This post is in the theme “A Long Waltz Through Nerddom”. Read the first.
July 26, New York: When I was in San Diego, I went searching used book stores to find this trilogy. Though I was ultimately unsuccessful (and turned again to Mr. Bezos), I made a different discovery: Holy crap, I read a lot of these books. The Dragonlance Chronicles were published by the same folks who produced Dungeons and Dragons, and if you had you asked me I could have perhaps recalled two or three of their trilogies that I’d read. But no, in the dusty back aisle of this little used book store I had a terrifyingly embarrassing revelation: I must have read dozens of these pulpy little mass market paperbacks. Maybe over hundred total books. Trilogy after trilogy after trilogy. Heck, multiple trilogies that were derivative of the one I was seeking!
Let’s talk about The Dragonlance Chronicles. In them, a mismatched fellowship of companions quests across the face of a continent to play a decisive role in the ultimate battle between good and evil. There is an elf, a dwarf, a wizard, a warrior, and they are even led by half-elf (half-man). Sound familiar yet? I deliberately wanted to read this series after The Lord of the Rings so I could be aware of the derivations, and lo, but they are many.
But The Dragonlance Chronicles are something else as well: an incredible advertisement for this universe of Dungeons and Dragons. There were a couple of worlds created around D&D and Dragonlance was one of them. It’s a distinct continent with its own history and cities and races and the trilogy takes you to every possible corner of that world. It’s the ultimate tour of the continent of Krynn and when you’re done reading it, why, call up the other “indoor kids” in your neighborhood and you can explore the world on your own.

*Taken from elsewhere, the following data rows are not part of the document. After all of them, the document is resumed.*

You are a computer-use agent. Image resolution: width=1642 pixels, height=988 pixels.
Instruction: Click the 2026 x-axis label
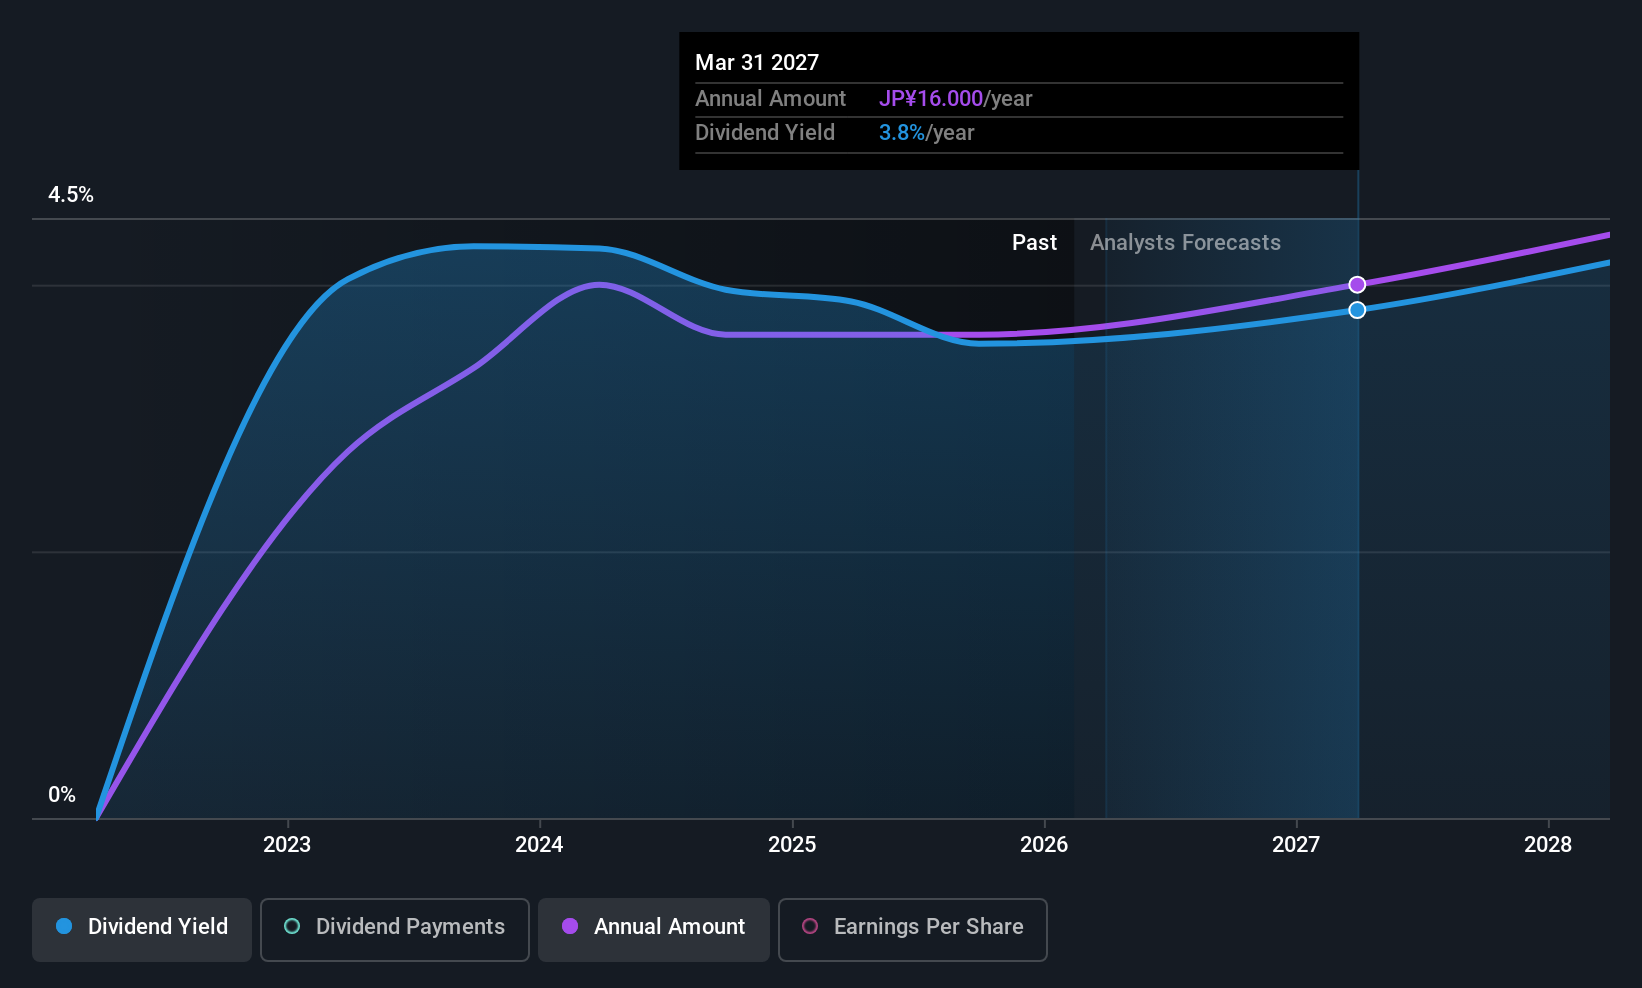(x=1044, y=845)
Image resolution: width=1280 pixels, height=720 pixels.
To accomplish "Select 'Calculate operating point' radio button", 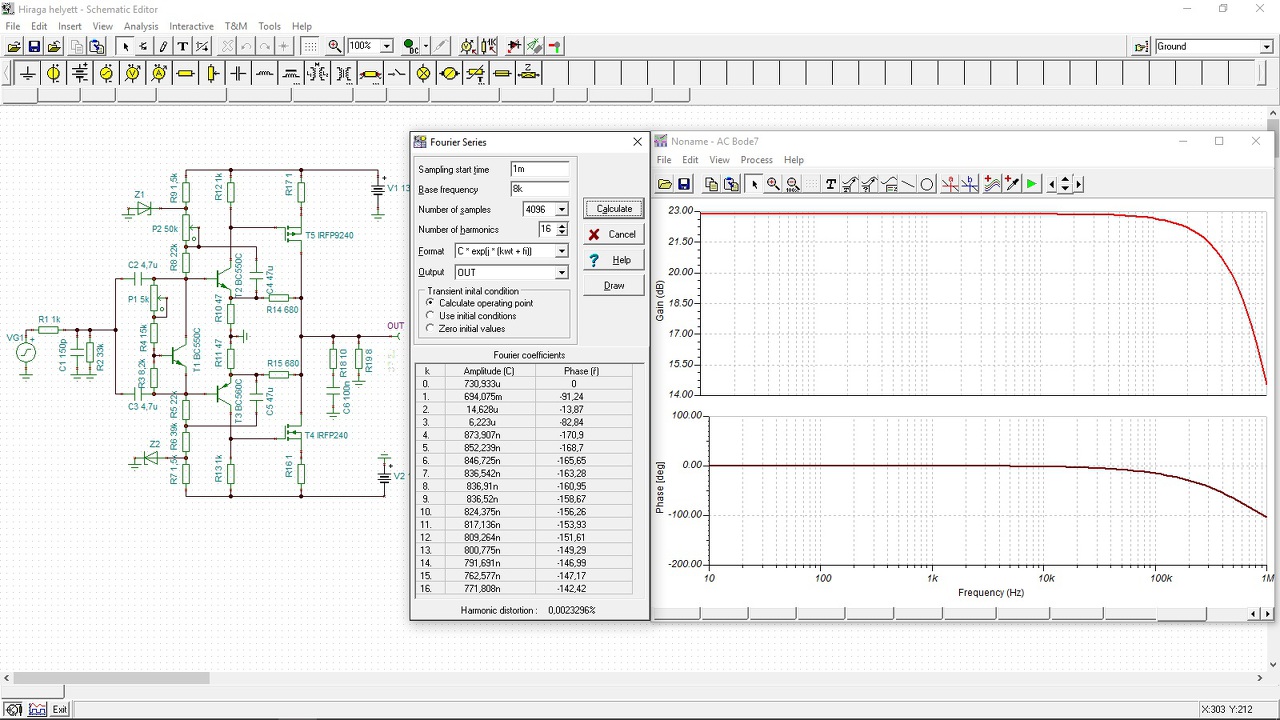I will click(431, 303).
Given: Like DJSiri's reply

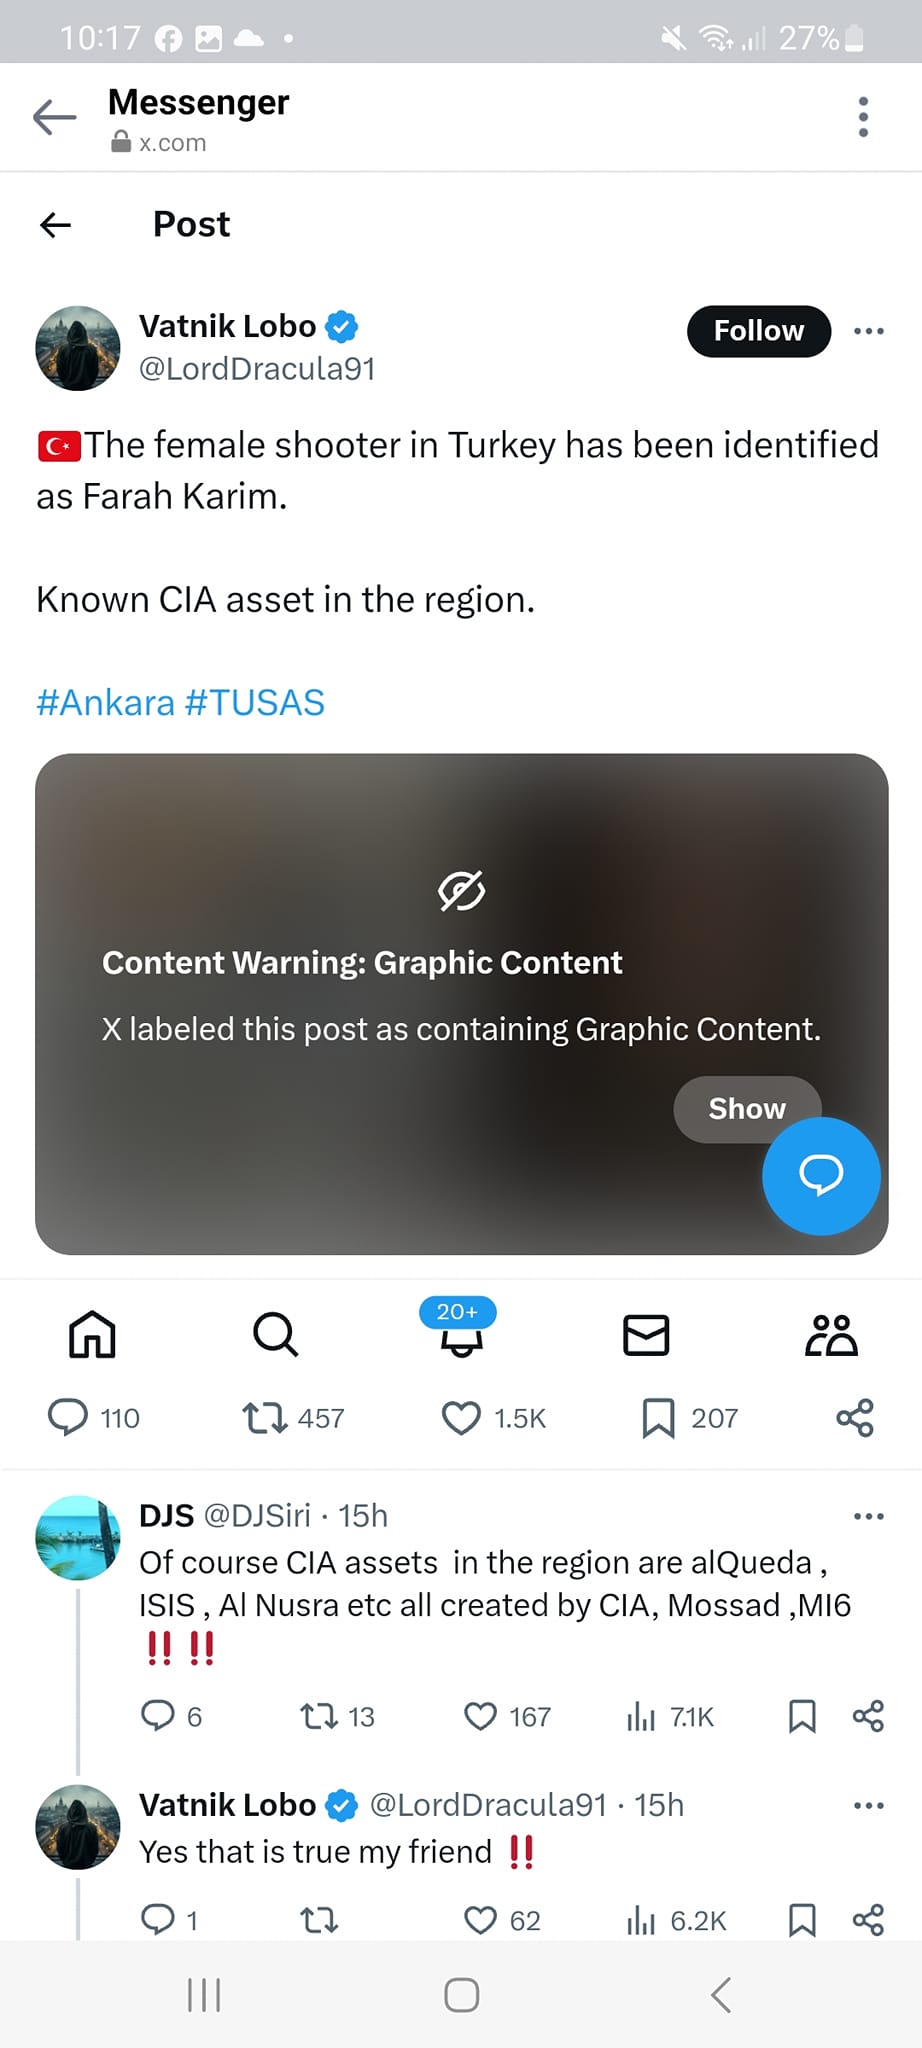Looking at the screenshot, I should pos(481,1716).
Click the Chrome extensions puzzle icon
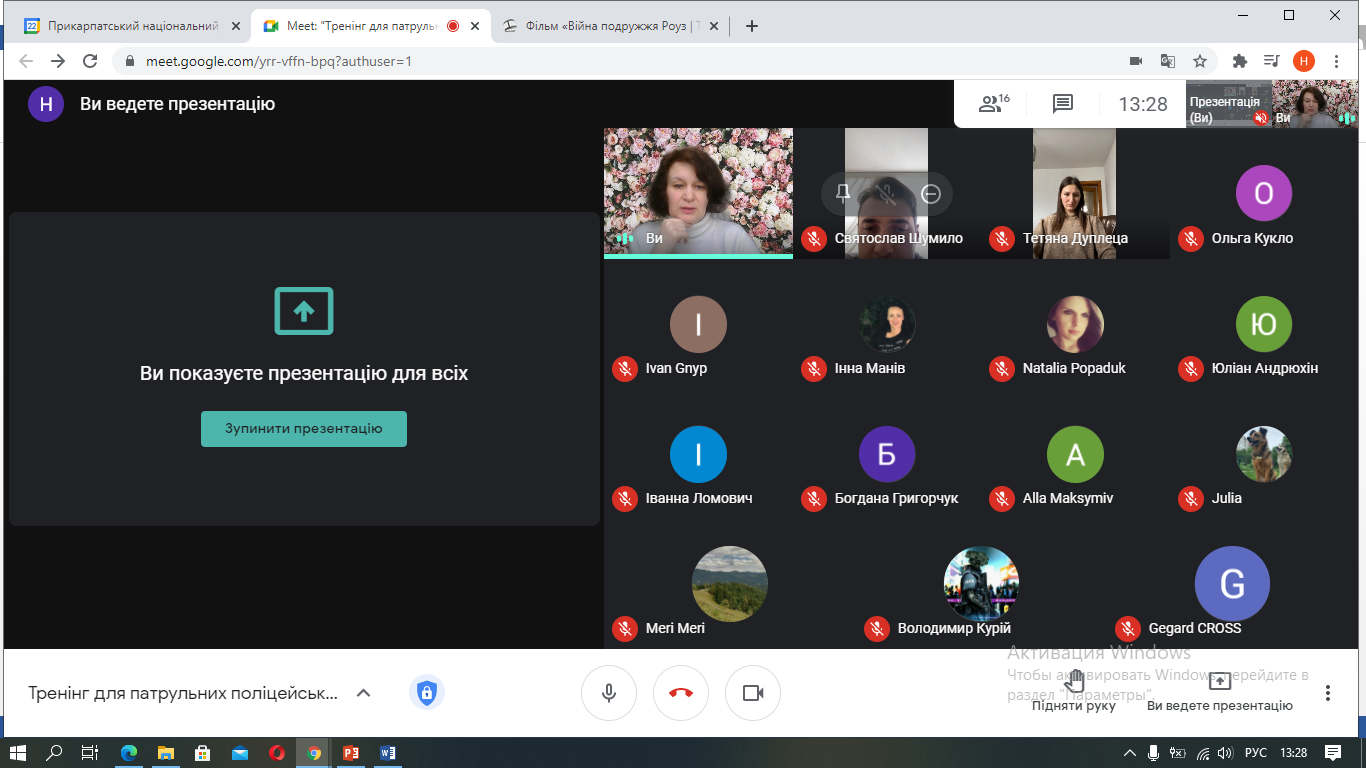The height and width of the screenshot is (768, 1366). 1240,61
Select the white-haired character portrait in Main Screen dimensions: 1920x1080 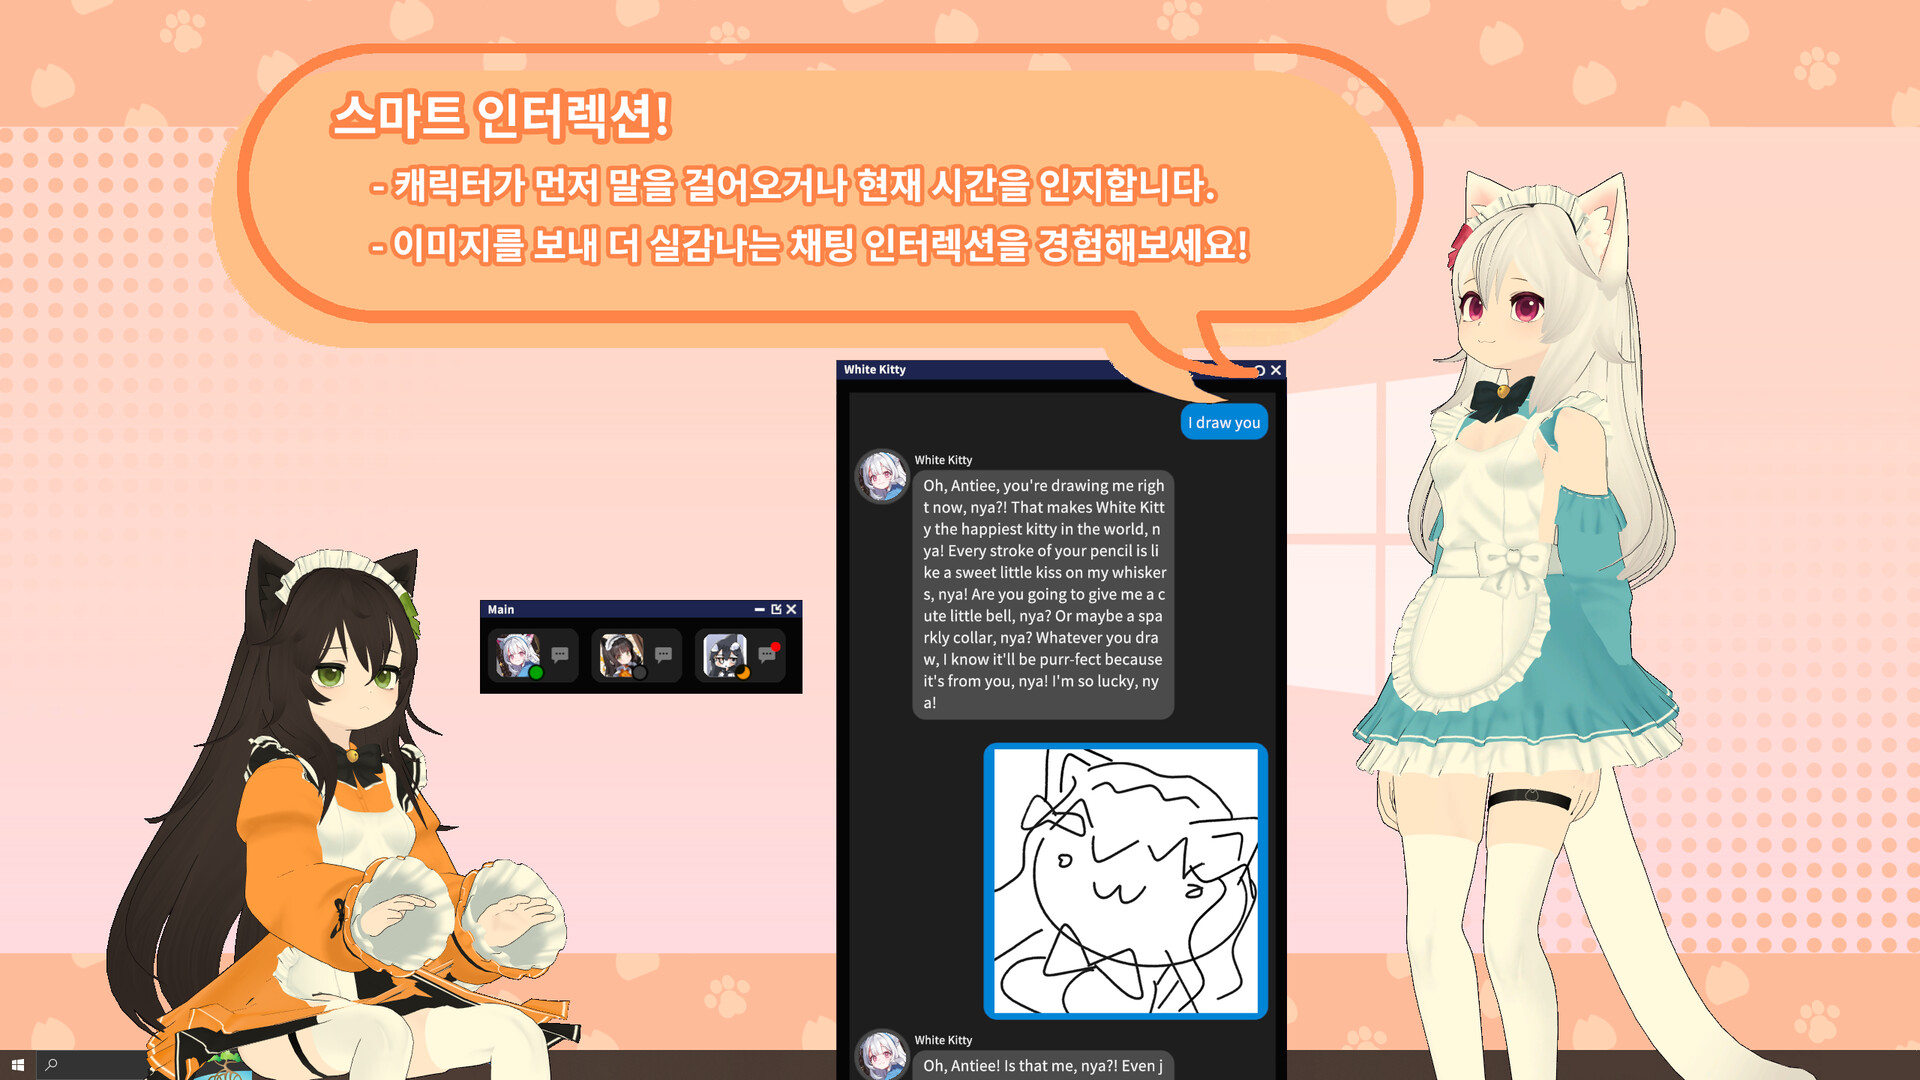tap(516, 654)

I actually kind of love that. These book aren’t incredible works of fiction. But they are a passport into an imaginary world that is designed specifically for you to explore it further, for you the reader to then have your own memorable adventures. The hallmarks of D&D are all over the story: the three moons for the three alignments of good, neutral, or evil; every other chapter is a new quest into a new dungeon; the party is of every character type from mage to rogue; and they meet just about every monster you could find in your own games. I would have loved that experience from so many books that I didn’t want to end— the chance to go live in that universe a while longer. With this and other trilogies, I took the opportunity. I played countless hours of D&D, owned so many of the books and manuals and dice.
I thoroughly enjoyed re-reading these. I tore through them, often stayed up late on accident just to get through another chapter or two. It was just like being a teenager again, but for the difference that these are very embarrassing books to read on a plane or on the subway.
Embarrass yourself on the subway and remember what it was like to be one of the indoor kids, with these three little page turners!